- Church: Roman Catholic Church

Orders
- Ordination: 9 June 1900 by Giacomo Corna-Pellegrini

Personal details
- Born: Mosè Tovini 27 December 1877 Cividate Camuno, Brescia, Kingdom of Italy
- Died: January 28, 1930 (aged 52) Brescia, Italy

Sainthood
- Feast day: 28 January
- Venerated in: Roman Catholic Church
- Title as Saint: Blessed
- Beatified: 17 September 2006 Brescia, Italy by Cardinal José Saraiva Martins
- Attributes: Cassock

= Mosè Tovini =

Blessed Mosè Tovini (27 December 1877 – 28 January 1930) was an Italian Roman Catholic priest and was both the nephew and godson of Blessed Giuseppe Antonio Tovini.

He was beatified on 17 September 2006 in Brescia.

==Biography==
Mosè Tovini was the eldest of eight children to Eugenio Tovini and Domenica Malaguzzi. His childhood education was spent in Breno and he would later move in with his uncle Giuseppe Antonio Tovini in Brescia at the age of nine in order to continue his studies.

He had his First Communion on 14 November 1886 and felt a religious call to the priesthood at this time. His father opposed his desire to become a priest and enrolled him in high school in Bergamo where he was often bullied.

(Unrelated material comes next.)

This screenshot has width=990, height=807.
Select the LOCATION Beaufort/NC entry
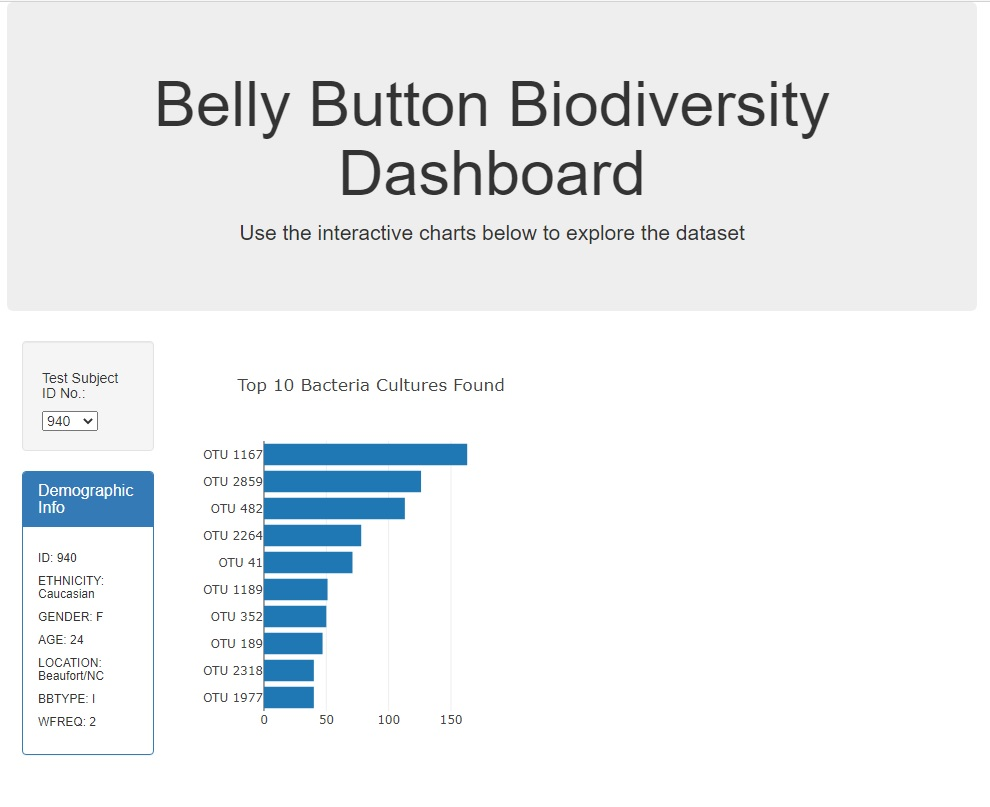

He returned home and his father at last allowed him to follow his religious vocation. He moved back to his uncle and began his studies as a priest in Brescia.

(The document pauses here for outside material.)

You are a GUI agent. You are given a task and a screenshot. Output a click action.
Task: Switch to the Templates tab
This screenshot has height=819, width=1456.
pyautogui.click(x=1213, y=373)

After the death of his uncle in 1897 he left his studies and enlisted in the Italian military where his personal piety had a profound effect on his fellow soldiers. He became a sergeant and was discharged from his duties on 31 October 1898. After this, he returned home and resumed his studies for the priesthood. This led to - at the age of 22 - his ordination on 9 June 1900.

Tovini was sent to Rome to continue his studies and had degrees in mathematics, philosophy and theology by 1904. He returned to Brescia after this where he started teaching at the seminary, and later jointed the Congregation of Oblate Priests. Tovini later travelled to Rome, where he attained a degree in dogmatic theology.

He received an exemption from the draft of World War I and he continued to teach in Brescia. He ministered to the sick during the Spanish flu epidemic and assisted veterans after the war who cut short their studies for the priesthood. He was also made the rector of the seminary in 1926, holding that post for the rest of his life. He continually emphasized a devotion to the Eucharist, the Blessed Virgin Mary and the pontiff as the pillars of a priestly life.

==Beatification==
Tovini was praised for his holiness and it resulted in calls for his beatification. The formal introduction of his cause for sainthood came on 15 October 1981 and commenced on a diocesan level that spanned from 1981 to 1982. The Positio was submitted to the Congregation for the Causes of Saints in 1995. Pope John Paul II recognized that he had lived a life of heroic virtue and named him to be Venerable on 12 April 2003.

The miracle required for his beatification was investigated on a local level before it was submitted to Rome. Pope Benedict XVI approved the miracle on 19 December 2005 and it led to the beatification on 17 September 2006. One final miracle is required for his canonization.